Dave: I think we’d both worked that out from the letter contact table. And yet it doesn’t obviously look anything like a Vigenere or Alberti polyalpha.
This is why I hate trying to break home-grown ciphers: they’ve rolled out an idea that’s smart enough to confound your efforts, yet one that’s probably not hugely strong. So here’s my prediction from what I’ve seen so far: it’s some kind of trick cipher, where (say) vowels and consonants shift around independently, leaving some kind of residual structure intact while hollowing out the stats.
Well, a simple rail fence has a similar hollowing out effect on the ngram counts of another Tale of Two Cities sample:
rails 1, 87 repeats, 1307 nonrepeats (equivalent to unchanged plaintext)
rails 2, 19 repeats, 1459 nonrepeats.
rails 3, 1 repeats, 1495 nonrepeats.
rails 4, 9 repeats, 1479 nonrepeats.
rails 5, 0 repeats, 1497 nonrepeats.
rails 6, 2 repeats, 1493 nonrepeats.
rails 7, 1 repeats, 1495 nonrepeats.
rails 8, 2 repeats, 1493 nonrepeats.
rails 9, 1 repeats, 1495 nonrepeats.
Note the sudden drop from 87 unique 5-grams.
So maybe some simple traditional combination of transposition + substitution are happening here.
A fruitful approach to cryptanalyzing unknown ciphers is to search for isomorphs. Two strings are isomorphic to each other if they can be transformed from one to the other using a monoalphabetic substitution. Not all cipher systems generate significant isomorphs, but when a system does, significant statistically isomorphs indicate that the underlying plaintexts are the same. An isomorph-producing cipher system will often “fall apart at the seams” if enough significant isomorphs can be found and utilized.

__Material__.
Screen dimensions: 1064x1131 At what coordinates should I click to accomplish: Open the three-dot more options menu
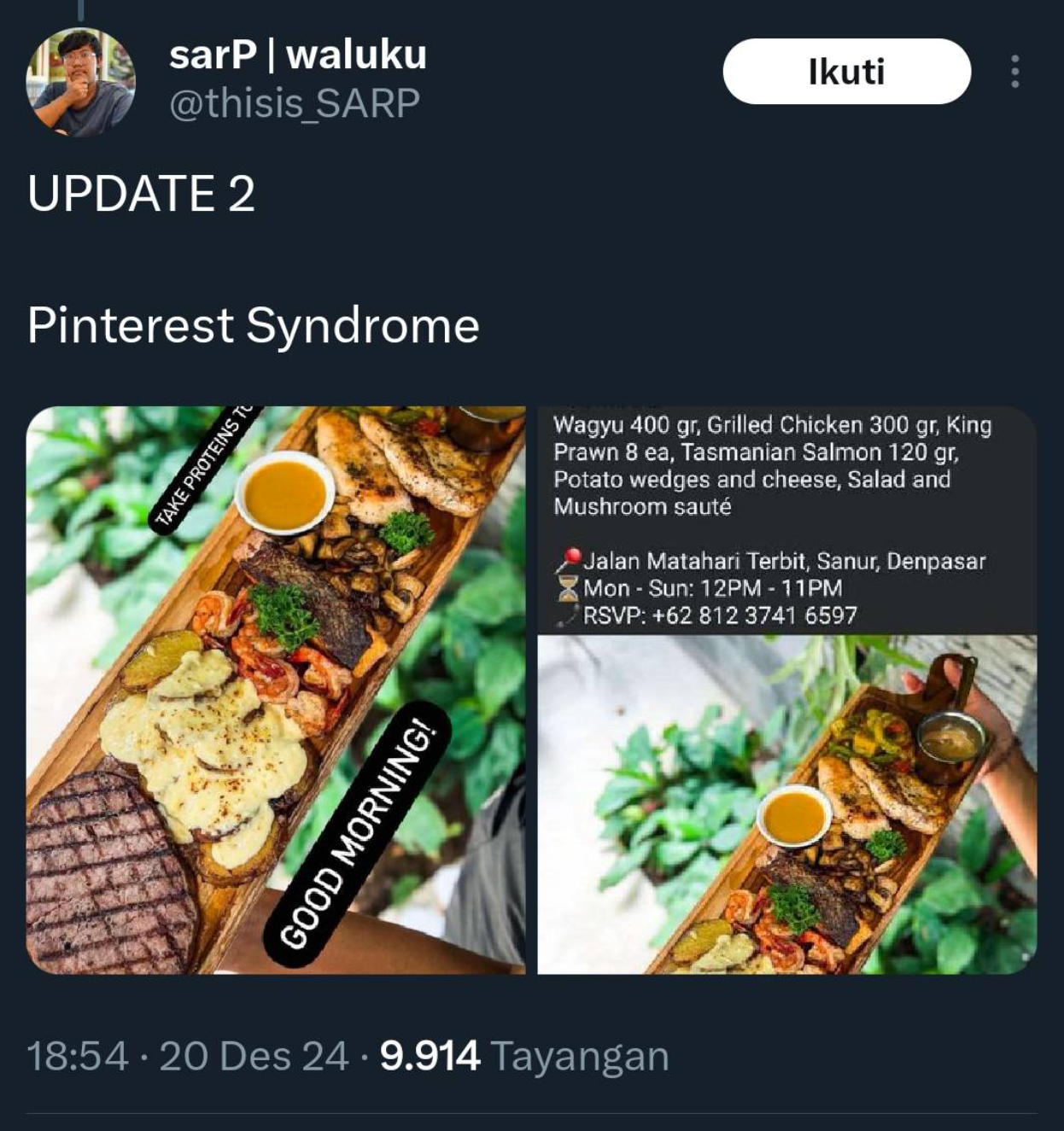(x=1014, y=72)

__Task to carry out__.
Reproduce the passage in the cipher-analysis text from "rails 2, 19" to "7, 1 repeats, 1495 nonrepeats." verbatim.

__Exercise solution__.
rails 2, 19 repeats, 1459 nonrepeats.
rails 3, 1 repeats, 1495 nonrepeats.
rails 4, 9 repeats, 1479 nonrepeats.
rails 5, 0 repeats, 1497 nonrepeats.
rails 6, 2 repeats, 1493 nonrepeats.
rails 7, 1 repeats, 1495 nonrepeats.